Stated problem — Please give everything in the data from the line containing "Click the Transport green check badge" down to the line containing "Screen dimensions: 961x532", both included, as a numbered list with blank lines left out. Leave the pictures out of your answer.

Task data —
------------------------------

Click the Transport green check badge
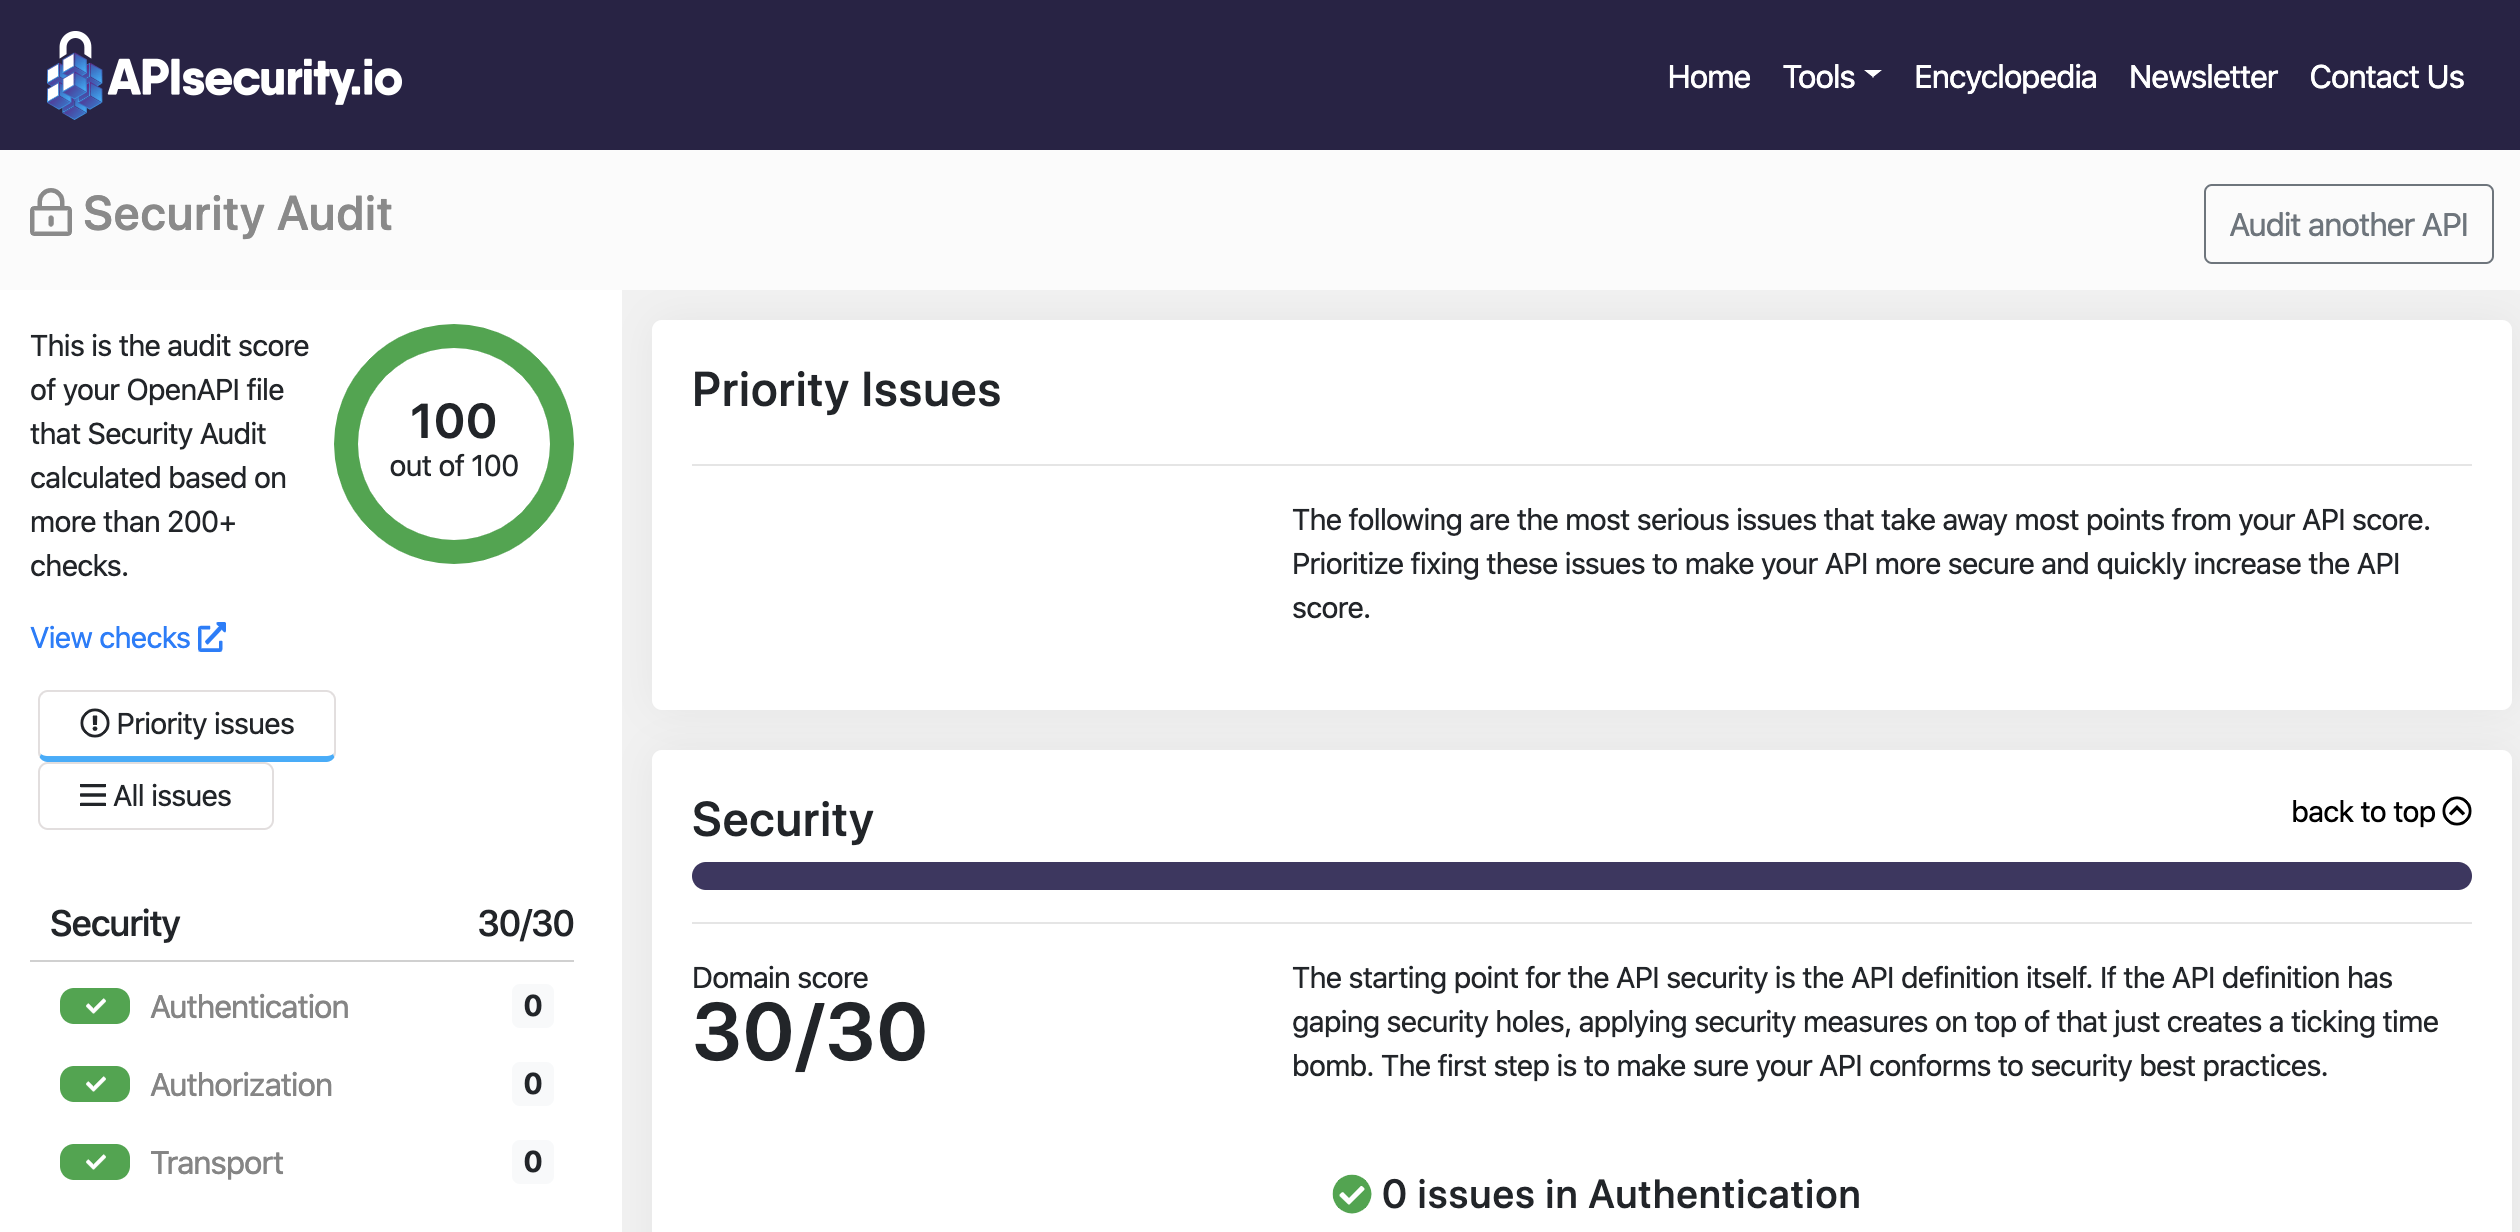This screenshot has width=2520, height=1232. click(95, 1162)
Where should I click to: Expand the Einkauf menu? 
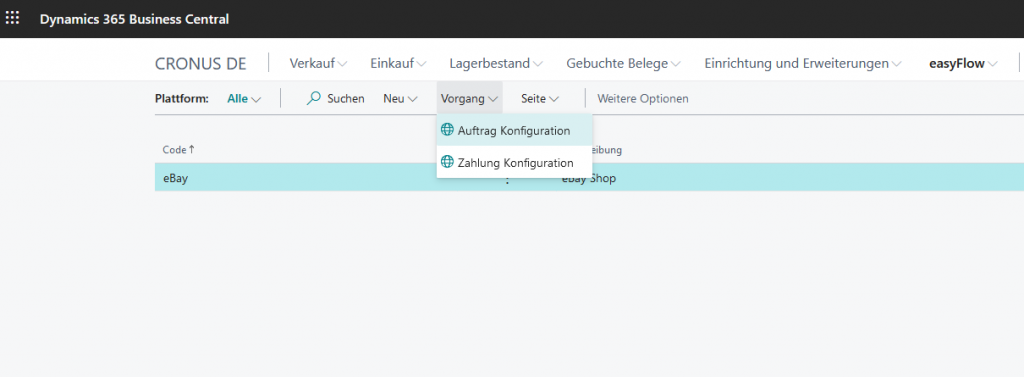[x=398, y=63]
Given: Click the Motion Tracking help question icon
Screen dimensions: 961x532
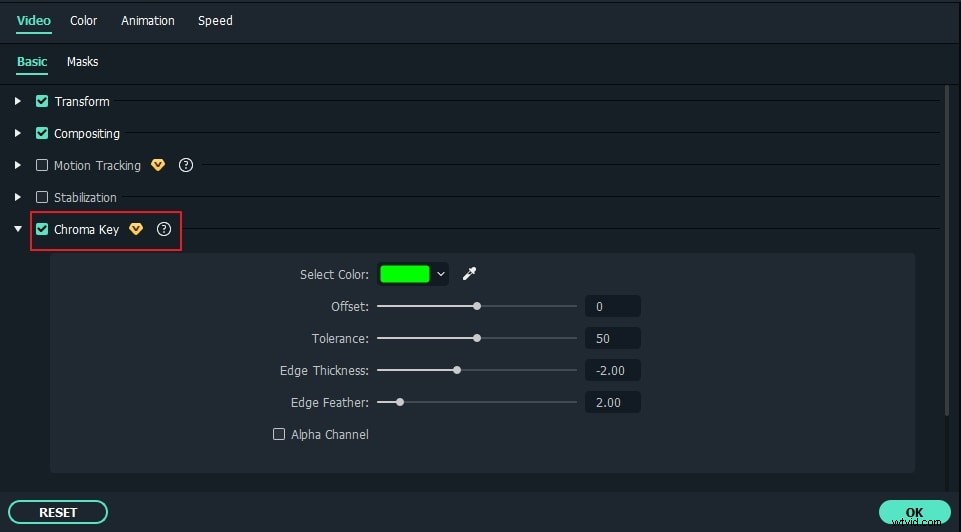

------------------------------

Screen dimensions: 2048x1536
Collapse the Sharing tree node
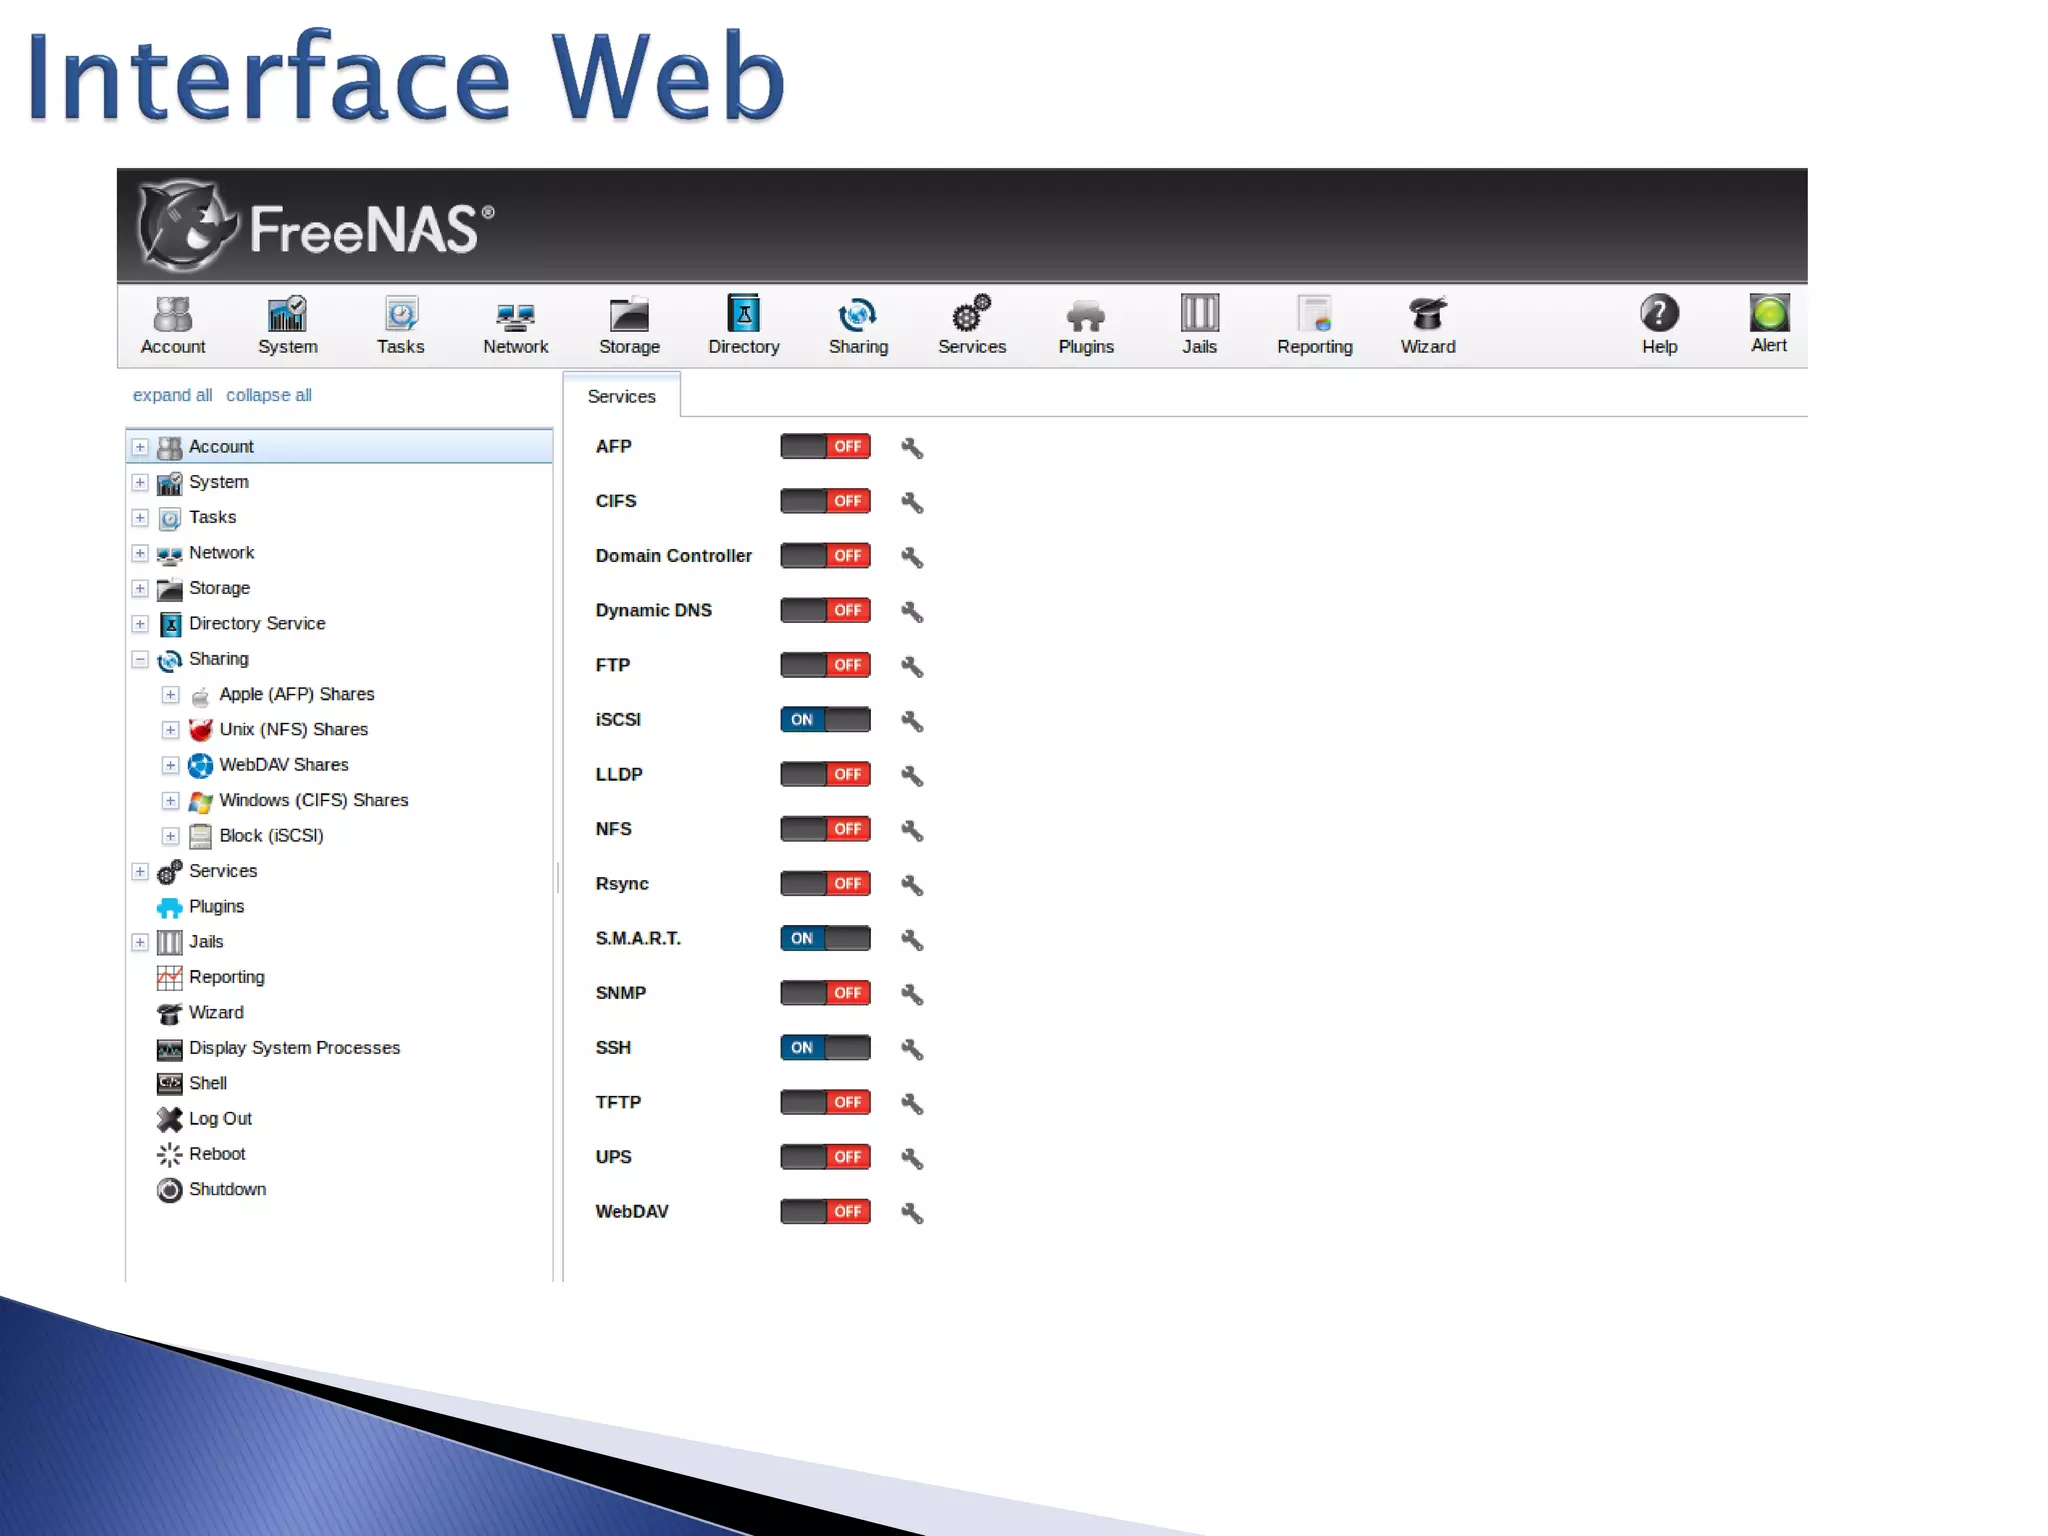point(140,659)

------------------------------

Output for this exercise —
1. Click the Transport green check badge
2. This screenshot has width=2520, height=1232. click(95, 1162)
3. Where should I click to: Expand the Einkauf menu? 
4. [x=398, y=63]
5. Given: Click the Motion Tracking help question icon
6. Screen dimensions: 961x532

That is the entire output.